Mes sœurs sont entraînées par le poids du géant gris. Mais enfin, j’arrive ! Je me penche pour attraper le pelage doré de l’une d’elles et…
Leurs pattes lâches. Elles tombent. Impuissante, je ne peux que fixer leurs pupilles dilatées et leurs gueules ouvertes dans des hurlements que mes oreilles n’entendent pas. Leurs corps s’écrasent sur les rochers de la chute d’eau en un craquement sec. Ils disparaissent un instant sous les remous, avant d’émerger quelques longueurs de queues plus loin sur la rivière. Je cherche mon frère du regard, et le trouve vite à leurs côtés, inerte. Mais il n’est pas seul.
Souvenir des Étoiles, Mouette Rieuse, Arôme de Cassis, Papillon Éphémère, Hiver Éternel… La Lune à son complet teinte de rouge les flots.
Soudain, une ombre s’approche de moi, et souffle au creux de mon oreille :
« Tout est ta faute. »
Pic du Sapin ! Quand ses pattes me poussent à mon tour dans la cascade, je n’y oppose aucune résistance. La crevasse se referme. Avant qu’elle ne se scelle et que l’eau ne m’engloutisse, je lève une dernière fois les yeux. Les iris verts de ma défunte mentore scintillent plus encore que la lune qui la surplombe.
* * * Je halète, je m’étouffe dans ma propre salive, et m’allonge pour laisser la toux l’évacuer. Mon regard glisse sur le vide qui m’entoure. Une tanière aux nids pour la plupart vacant, et dont les rares occupants doivent bien faire la moitié de ma taille. Ce n’était qu’un rêve… Évidemment, comment en aurait-il pu être autrement ? La terre ne s’ouvre pas sous nos pattes sans prévenir.
De l’air. Je traine sans un bruit vers la sortie, et peine à y passer ma carcasse bien trop haute. Quand cesserais-je donc de grandir ? Certes, mes parents sont immenses, mais mes sœurs, elles ont déjà achevé leur croissance. Pourquoi est-ce que les Étoiles s’entêtent à m’étirer encore et encore vers elles ? C’est un tel gâchis de nourriture.

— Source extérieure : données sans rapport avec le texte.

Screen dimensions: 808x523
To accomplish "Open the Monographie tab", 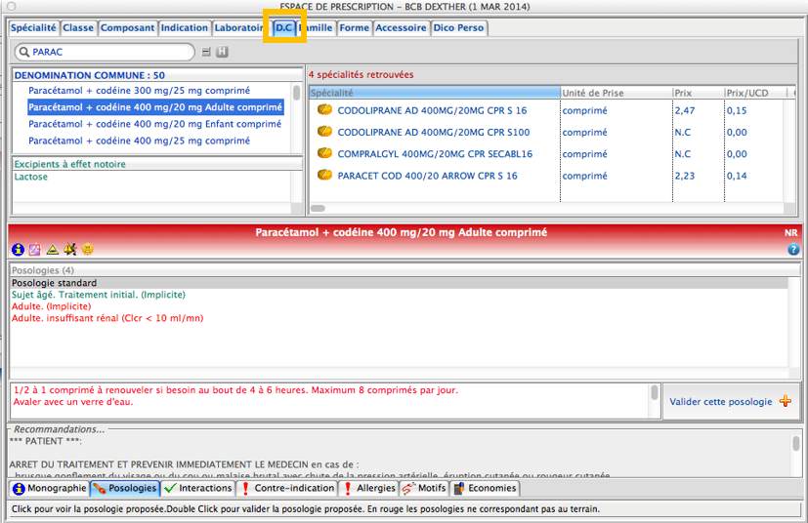I will [49, 488].
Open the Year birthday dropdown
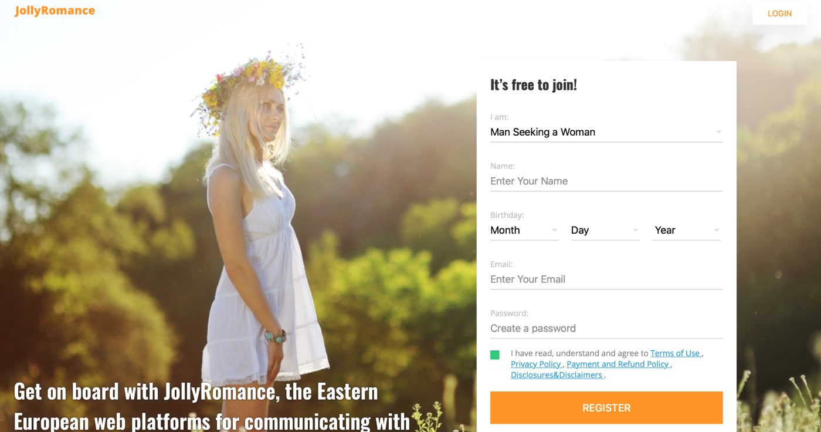Viewport: 821px width, 432px height. [686, 230]
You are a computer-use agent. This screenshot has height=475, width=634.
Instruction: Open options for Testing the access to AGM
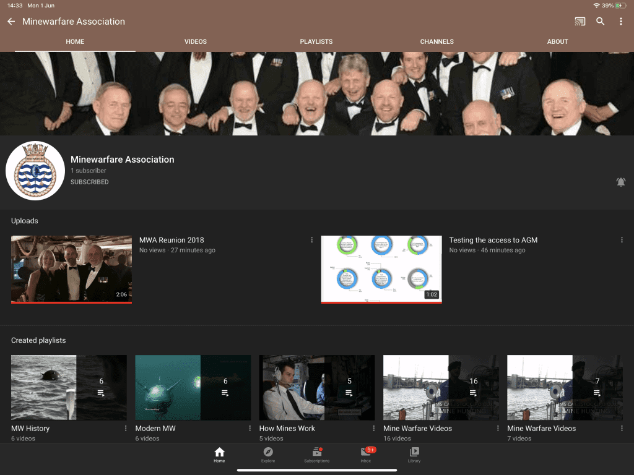coord(622,240)
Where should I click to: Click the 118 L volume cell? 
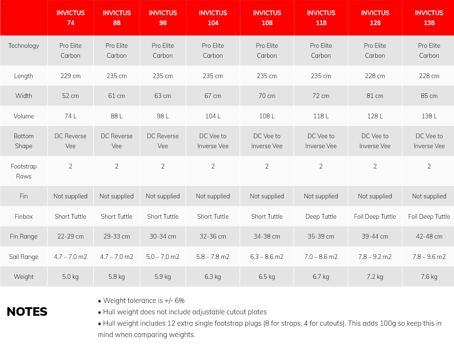coord(321,116)
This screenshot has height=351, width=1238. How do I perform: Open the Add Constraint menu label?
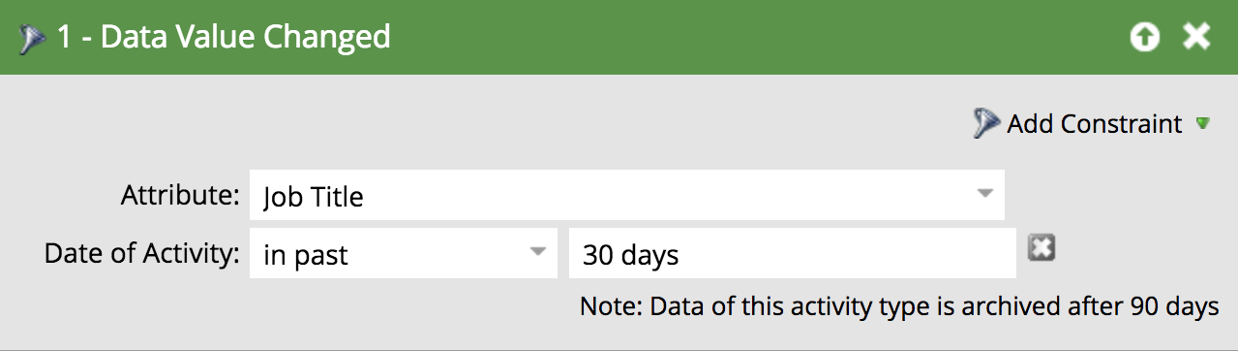1094,124
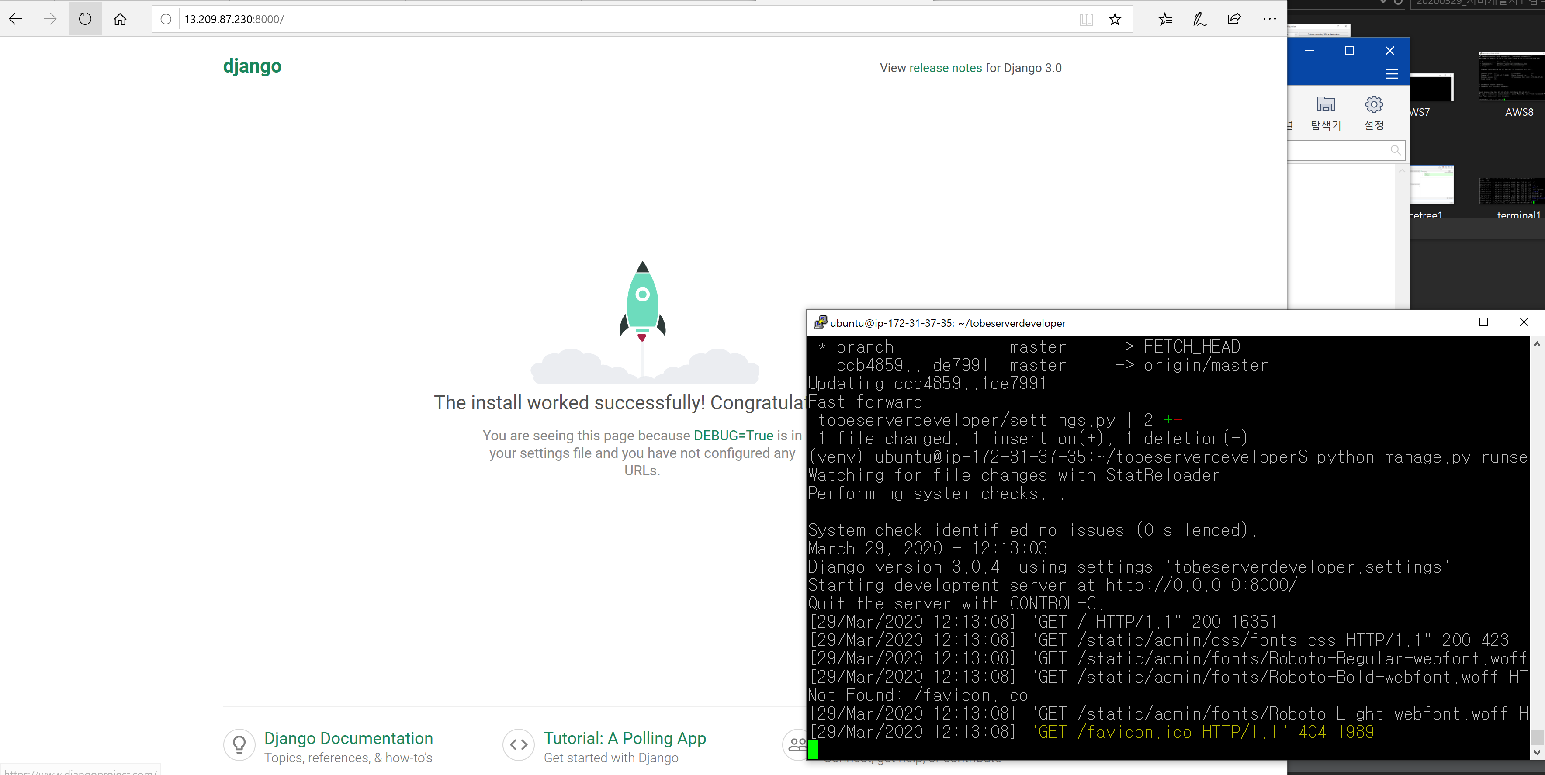Open the browser settings ellipsis menu
This screenshot has height=775, width=1545.
[x=1269, y=19]
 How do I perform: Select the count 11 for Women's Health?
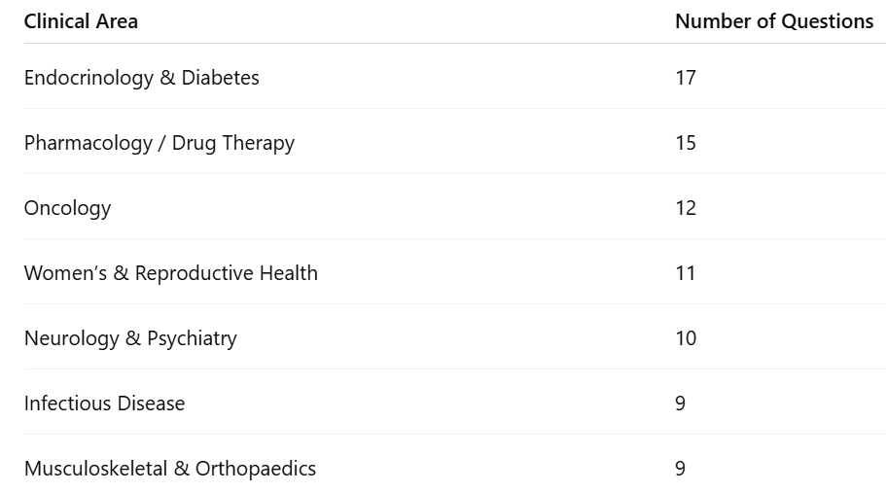tap(686, 273)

Pendant que je rumine, mon corps chemine machinalement vers la forêt de bouleaux en esquivant les gardes. Voilà un moment que j’avais pris l’habitude de m’échapper de la sorte, même si, depuis l’annonce de la venue de la Horde, je tâche de ne pas m’éloigner.
Ma gorge me fait mal. Mon cœur bat douloureusement dans ma poitrine. Je passe à côté de l’arbre dans lequel je me suis lovée quelques nuits auparavant et où Mouette Rieuse m’a trouvé. J’ignore la série de larges troncs sur laquelle Souvenir des Étoiles m’enseigne l’escalade et les bonds. Ce soir, je veux tout abandonner derrière moi.
S’échapper. Juste un instant, un moment. Une infime seconde, le temps d’un battement de cœur, d’un clignement de paupière. Échapper au regard de mes camarades, à la pitié de mes sœurs, à l’inquiétude de mon père. Mais surtout, échapper à mon frère, à son attitude douce et bienveillante, à son regard scrutateur qui semble lire par-delà la façade sereine et en contrôle que je m’évertue à construire depuis la mort de Pic du Sapin.
La nuit est plus noire qu’un cœur d’un renard et plus épaisse que la crinière d’un lion. Au-dessus de moi, la lune est absente, laissant place à une myriade d’étoiles et leur lumière froide. Dans ce territoire que je connais si bien, je laisse mes moustaches me guider entre les racines. Bientôt, le doux clapotis de l’eau arrive à mes oreilles. La rivière.
Alors que je m’assois à son bord, ma gorge se dénoue. J’inspire profondément les effluves sucrés qui ressortent sous l’humidité du soir. Sur l’autre rive, dans les ténèbres, se trouvent un petit bois et les Cinq Rocs, mais pour l’instant, faute de lumière, je n’y dénote qu’une assemblée de formes décolorées. Je m’allonge dans l’herbe déjà couverte de rosée, et ferme les yeux pour mieux profiter des mélodies de la nuit.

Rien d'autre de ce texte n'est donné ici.